Con esta respuesta, y con una dulzura y una dignidad maravillosas en las que no había sombra de orgullo o de resentimiento, la princesa se apartó de él y se acercó a lady Aurora. Le preguntó si tendría la bondad de ir a verla. Le gustaría muchísimo conocerla y creía que tenían muchas cosas de que hablar. Lady Aurora dijo que estaría encantada de ir, y la princesa sacó una tarjeta del bolso y se la dio a la aristocrática solterona. Después de entregársela, retuvo un momento su mano y dijo:
—No puede imaginarse lo que me he alegrado de conocerla. Por favor, no lo tome a mal si le digo que la aprecio mucho.
Lady Aurora daba muestras de estar sumamente impresionada y conmovida; pero Rosy, cuando la princesa se despidió de ella, y después de haberle dicho lo que le gustaría recibirla otra vez, no pudo contenerse y dejar de decir la verdad de lo que pensaba sobre todas aquellas teorías:
—Si todo el mundo fuera igual —preguntó Rosy—, ¿qué satisfacción iba a sacar yo de recibir la visita de un grande? Eso es lo que le he dicho muchas veces a su señoría, y creo que he conseguido mantenerla un poco en su sitio. No, no, nada de igualdad mientras yo ande por aquí.
Todos parecían encontrar muy natural que Hyacinth acompañase a la gran señora, y no hicieron ningún esfuerzo por detenerle. La condujo con ayuda de la iluminación auxiliar de Muniment por la oscura escalera y, al llegar a la puerta de la casa, tuvieron otras pocas palabras de despedida, sin que Paul diera señales de ablandarse o retractarse en lo referente a la invitación de la princesa. La noche, que era calurosa, se había puesto sofocante, y los habitantes de Audley Court parecían decididos a pasarla al aire libre. Mientras Hyacinth ayudaba a la princesa a abrirse camino entre grupos de niños sentados en el suelo, mujeres que charlaban con niños al pecho y la cabeza descubierta, y hombres que fumaban unas pipas apestosas, tenía la sensación de que el proyecto de explorar los suburbios estaba ya en marcha. No dijo nada hasta que salieron a la calle; entonces se detuvo un momento y preguntó a la princesa cómo quería que la llevase a casa. ¿La esperaba el coche en algún sitio o quería que buscase uno de alquiler?

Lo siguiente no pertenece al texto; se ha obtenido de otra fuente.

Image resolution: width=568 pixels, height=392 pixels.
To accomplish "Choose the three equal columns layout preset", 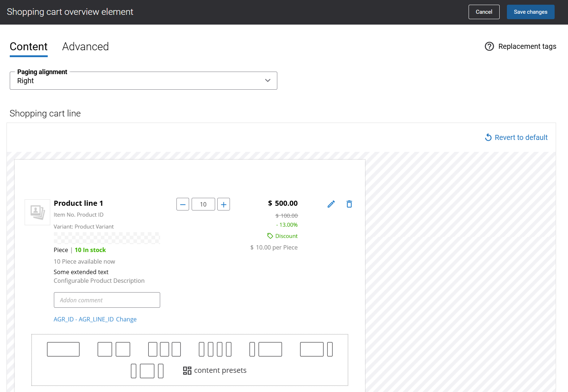I will [x=165, y=349].
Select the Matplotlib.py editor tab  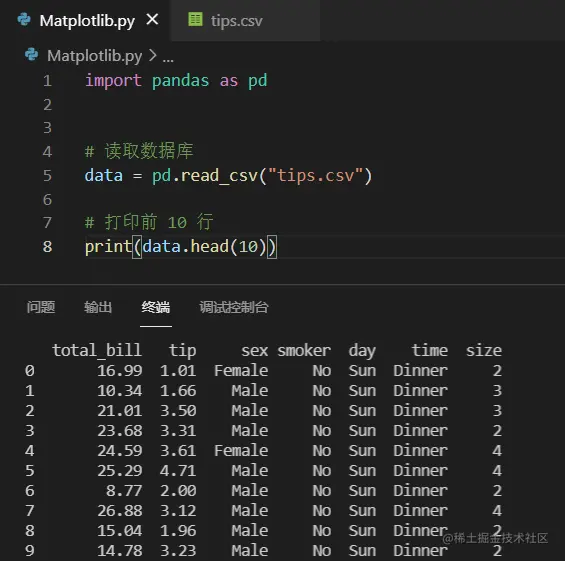coord(86,21)
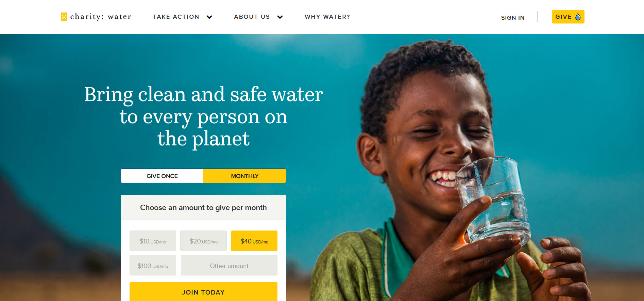Select the $20 USD/mo amount
The image size is (644, 301).
pos(203,241)
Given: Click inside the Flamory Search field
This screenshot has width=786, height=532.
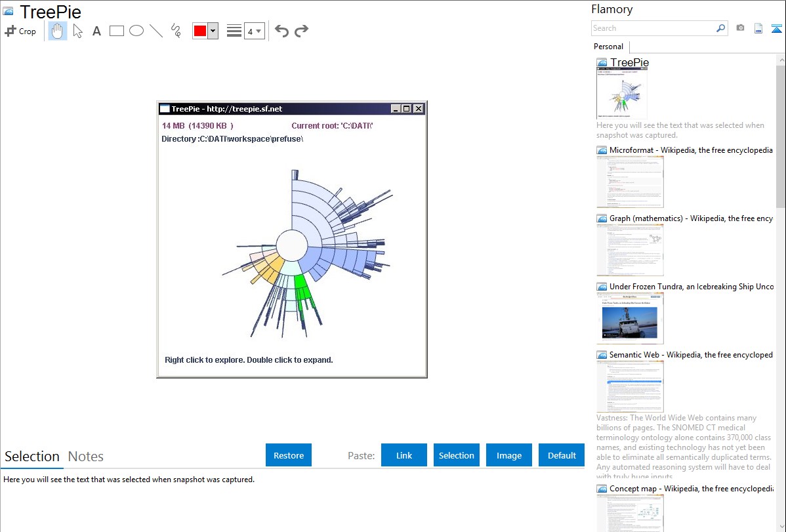Looking at the screenshot, I should tap(653, 28).
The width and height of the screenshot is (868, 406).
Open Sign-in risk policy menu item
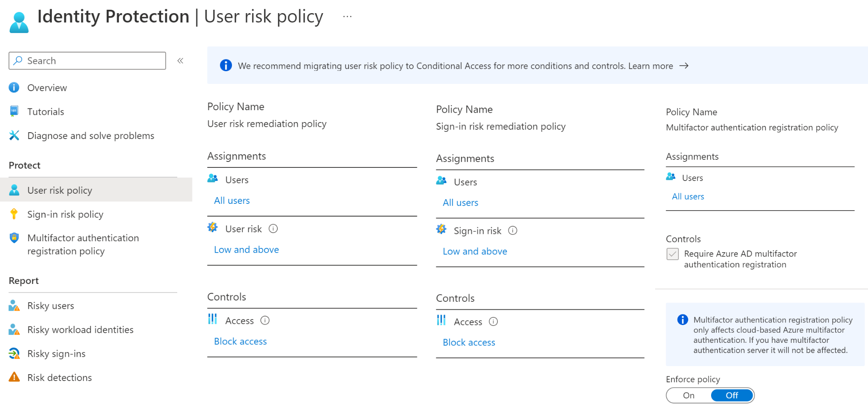65,214
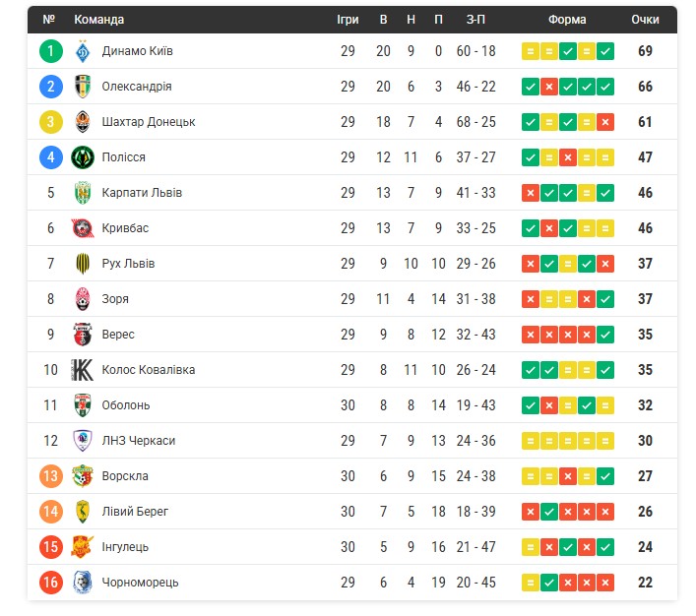Click the red position 16 badge

coord(50,583)
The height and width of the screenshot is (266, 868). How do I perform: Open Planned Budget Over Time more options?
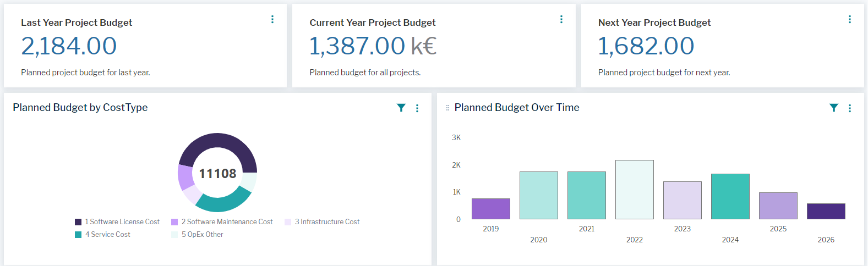coord(850,108)
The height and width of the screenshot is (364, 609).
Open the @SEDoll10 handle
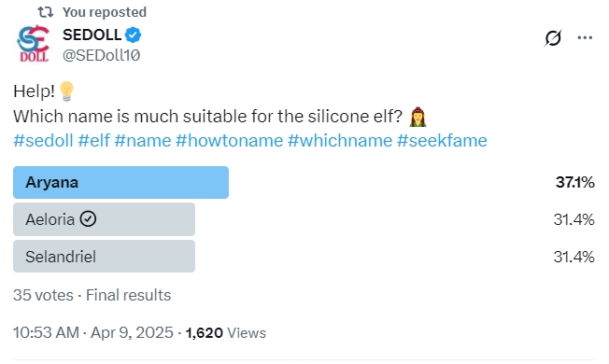[102, 55]
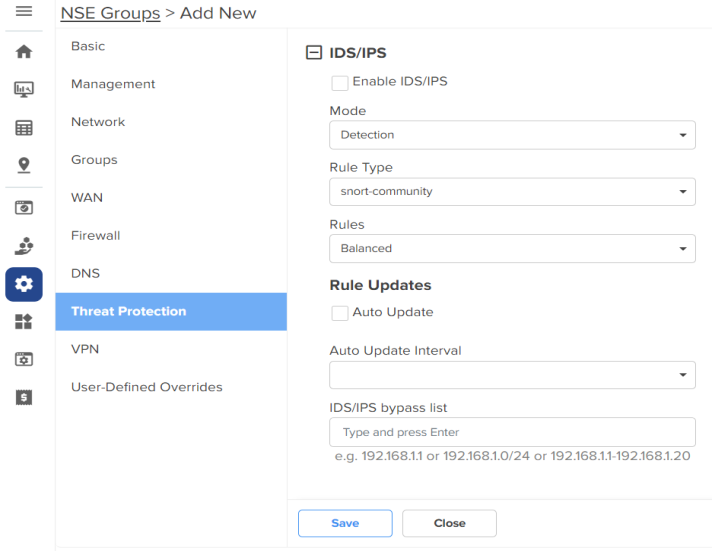Image resolution: width=712 pixels, height=551 pixels.
Task: Open the billing dollar receipt icon
Action: pyautogui.click(x=24, y=397)
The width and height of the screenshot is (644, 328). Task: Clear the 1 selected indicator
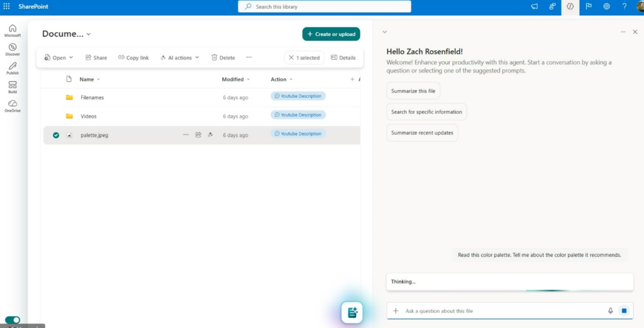click(x=291, y=58)
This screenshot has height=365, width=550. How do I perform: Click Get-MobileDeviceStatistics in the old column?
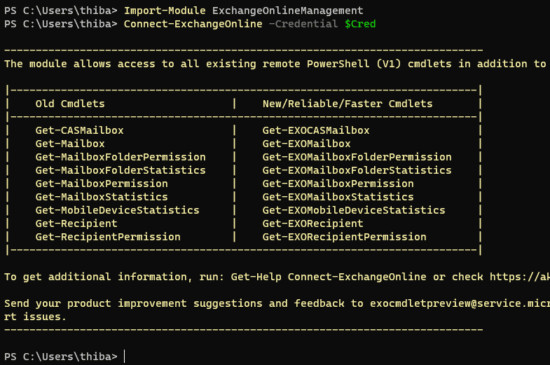pyautogui.click(x=117, y=210)
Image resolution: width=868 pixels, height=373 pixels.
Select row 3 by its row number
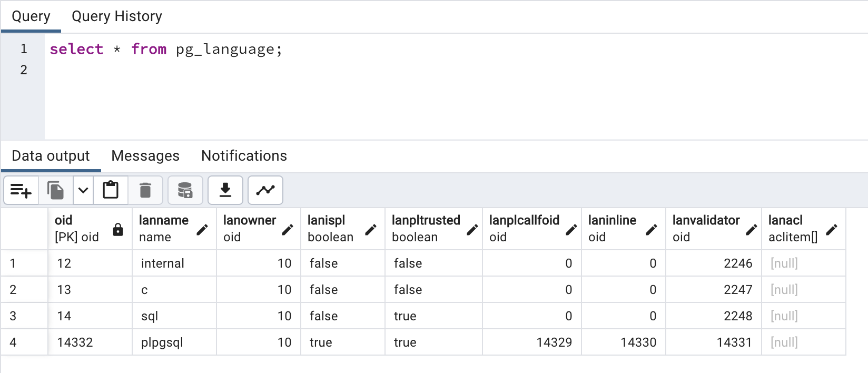click(x=13, y=316)
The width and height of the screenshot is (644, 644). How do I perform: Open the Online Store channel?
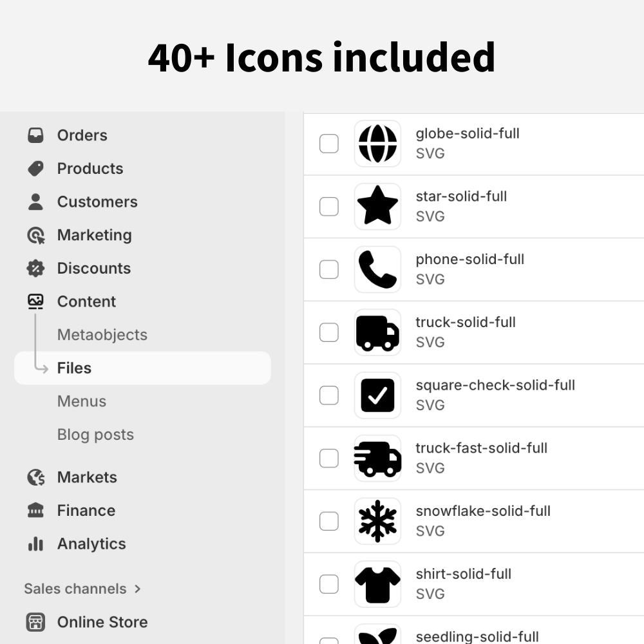point(102,622)
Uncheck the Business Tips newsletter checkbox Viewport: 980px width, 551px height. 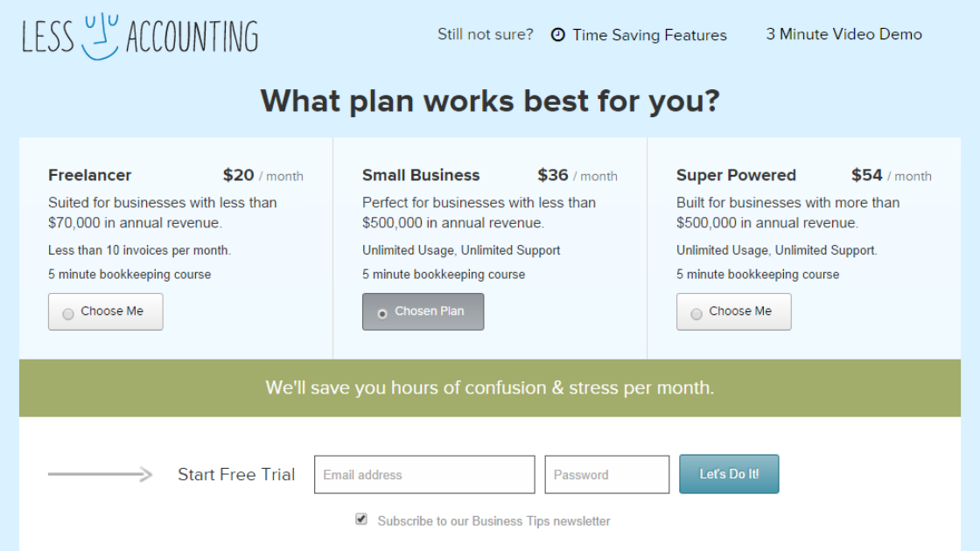pyautogui.click(x=361, y=520)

—¿Un coche, hijo mío? Pero ¿por quién me tomas? No tienes que molestarte en buscarme un coche: ahora voy a pie a todas partes.
—¿Y si no estuviera yo aquí?
—Me habría ido sola —dijo sonriendo en el turbio anochecer de Camberwell.
—¿Y adonde, si tiene a bien hacerme el favor? Creo que por lo menos puedo tener el honor de acompañarla.
—Desde luego, si puedes llegar tan lejos.
—¿Tan lejos como qué, querida princesa?
—Como Madeira Crescent, Paddington.
—¿Madeira Crescent, Paddington? —dijo Hyacinth asombrado.
—Así es como lo llamo cuando estoy con gente con la que quiero ser fina, como en este caso. Tengo una casita allí.
—¿Entonces es verdad que ha dejado todas sus cosas?
—Lo he vendido todo para dárselo a los pobres.
—¡Ay, princesa…! —el joven soltó casi un gemido; recordaba algunos de los tesoros que tenía.
Ella se puso muy seria, casi enfadada, y en tono de reproche, como si la hubiera herido en lo más vivo, preguntó:
—Cuando dije que deseaba llegar hasta el último sacrificio, ¿creías entonces que estaba mintiendo?
—Pero ¿no se ha quedado con nada? —continuó diciendo él sin hacer caso de la pregunta.
Le miró un momento:
—¡Me he quedado contigo!
Hyacinth comprendió lo que había hecho; estaba viviendo en una casita fea y desnuda de clase media y vistiéndose con trajes sencillos; y la energía y buena fe con que actuaba, junto con lo brusco de la transformación, le dejaron sin aliento.
—Creía que iba a gustarte —dijo ella después de haber andado unos cuantos pasos.
Y antes de que tuviera tiempo de contestar, al entrar en la parte de la calle en que había tiendas pequeñas, carnicerías, comestibles y tiendas de salchicheros abiertas, con sus lámparas encendidas y sus humildes compradores, exclamó entusiasmada:
—¡Así es como me gusta a mí ver Londres!